The Subaru Leone is a compact car produced by the Japanese car manufacturer Fuji Heavy Industries from 1971 to 1994. The word "leone" is Italian for lion.

It was released as a replacement to the Subaru 1000 and was the predecessor to the Subaru Impreza. All Leones were powered by the Subaru EA boxer engine. Most cars were equipped with optional four-wheel drive. At the time of its introduction, the Leone was Subaru's top model until 1989, when the larger Legacy was introduced.

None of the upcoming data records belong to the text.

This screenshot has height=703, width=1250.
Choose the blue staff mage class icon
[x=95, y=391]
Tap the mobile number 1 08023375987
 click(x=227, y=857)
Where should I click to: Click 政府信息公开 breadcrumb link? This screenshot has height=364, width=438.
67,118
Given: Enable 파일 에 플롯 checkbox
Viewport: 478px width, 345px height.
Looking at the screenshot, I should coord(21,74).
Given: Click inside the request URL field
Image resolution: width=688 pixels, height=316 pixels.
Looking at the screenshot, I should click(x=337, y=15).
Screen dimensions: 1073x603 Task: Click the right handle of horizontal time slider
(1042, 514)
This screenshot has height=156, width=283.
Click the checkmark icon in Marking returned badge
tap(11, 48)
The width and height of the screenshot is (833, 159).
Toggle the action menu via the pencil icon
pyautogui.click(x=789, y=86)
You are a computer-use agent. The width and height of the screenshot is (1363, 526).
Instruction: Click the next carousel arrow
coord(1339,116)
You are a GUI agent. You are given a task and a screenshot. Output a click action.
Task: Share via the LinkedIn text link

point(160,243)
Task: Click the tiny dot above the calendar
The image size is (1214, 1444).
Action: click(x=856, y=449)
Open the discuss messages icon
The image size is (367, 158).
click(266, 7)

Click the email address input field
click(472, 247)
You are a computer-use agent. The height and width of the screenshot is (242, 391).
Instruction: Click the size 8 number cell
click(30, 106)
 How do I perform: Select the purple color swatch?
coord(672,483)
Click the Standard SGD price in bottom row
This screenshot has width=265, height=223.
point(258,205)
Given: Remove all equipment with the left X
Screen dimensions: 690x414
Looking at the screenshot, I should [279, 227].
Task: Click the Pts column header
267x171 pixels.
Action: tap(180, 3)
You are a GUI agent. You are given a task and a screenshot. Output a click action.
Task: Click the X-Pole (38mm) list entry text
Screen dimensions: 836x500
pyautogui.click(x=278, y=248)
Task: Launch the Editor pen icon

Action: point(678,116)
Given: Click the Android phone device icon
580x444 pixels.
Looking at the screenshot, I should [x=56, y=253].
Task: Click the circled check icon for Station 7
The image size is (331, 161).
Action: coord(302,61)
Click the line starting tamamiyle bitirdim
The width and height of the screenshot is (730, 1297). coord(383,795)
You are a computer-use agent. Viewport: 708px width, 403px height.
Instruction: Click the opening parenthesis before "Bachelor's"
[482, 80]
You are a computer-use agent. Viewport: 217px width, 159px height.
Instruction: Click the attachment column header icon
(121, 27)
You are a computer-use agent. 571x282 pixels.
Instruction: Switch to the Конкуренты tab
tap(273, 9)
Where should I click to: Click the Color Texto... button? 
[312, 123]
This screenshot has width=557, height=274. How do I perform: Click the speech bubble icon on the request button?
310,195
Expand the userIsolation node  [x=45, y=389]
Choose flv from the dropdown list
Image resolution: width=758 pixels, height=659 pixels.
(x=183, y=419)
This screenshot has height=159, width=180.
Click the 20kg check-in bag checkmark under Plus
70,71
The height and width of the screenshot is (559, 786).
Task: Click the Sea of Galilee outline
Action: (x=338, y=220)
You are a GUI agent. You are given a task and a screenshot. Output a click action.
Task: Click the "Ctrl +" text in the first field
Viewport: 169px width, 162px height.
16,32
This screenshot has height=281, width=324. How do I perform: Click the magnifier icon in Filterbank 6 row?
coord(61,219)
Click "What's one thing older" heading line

Although released in Japan and some export markets as the Leone, for many years, this was the only vehicle sold internationally by Subaru where the smaller kei cars Rex, Vivio, R-2, 360 and Sambar were not sold or considered road legal. As a result in major markets such as Australia, Europe and North America, it was instead identified with a trim level designation, some of which included: DL, GL, GLF, GLF5, GL-10, and RX. This means the car is often referred to simply as the Subaru GL or the Subaru L-Series.

On July 16, 1984, the Leone saw its second major redesign. This generation was released with a three-door hatchback, four-door sedan and a continuation of the popular station wagon body style. This generation Leone made its way to the United States in 1985.

In Europe, the range was 1.3 DL, 1.6 DL, 1.6 GL, 1.8 DL and 1.8 GL 4WD. Not all versions were offered in all countries.

In North America, the 1.6-liter engine was dropped completely from the lineup, due to its lack of power. The 48-kilowatt (65 hp) 1.3 was only available in select markets.

A new 1.8-liter SOHC engine, EA-82 was offered instead of the OHV 1.8-liter Flat-4 engine. The engine was available with a carburetor, single point fuel injection, multi-port fuel injection, or multi-port fuel injection with a turbocharger.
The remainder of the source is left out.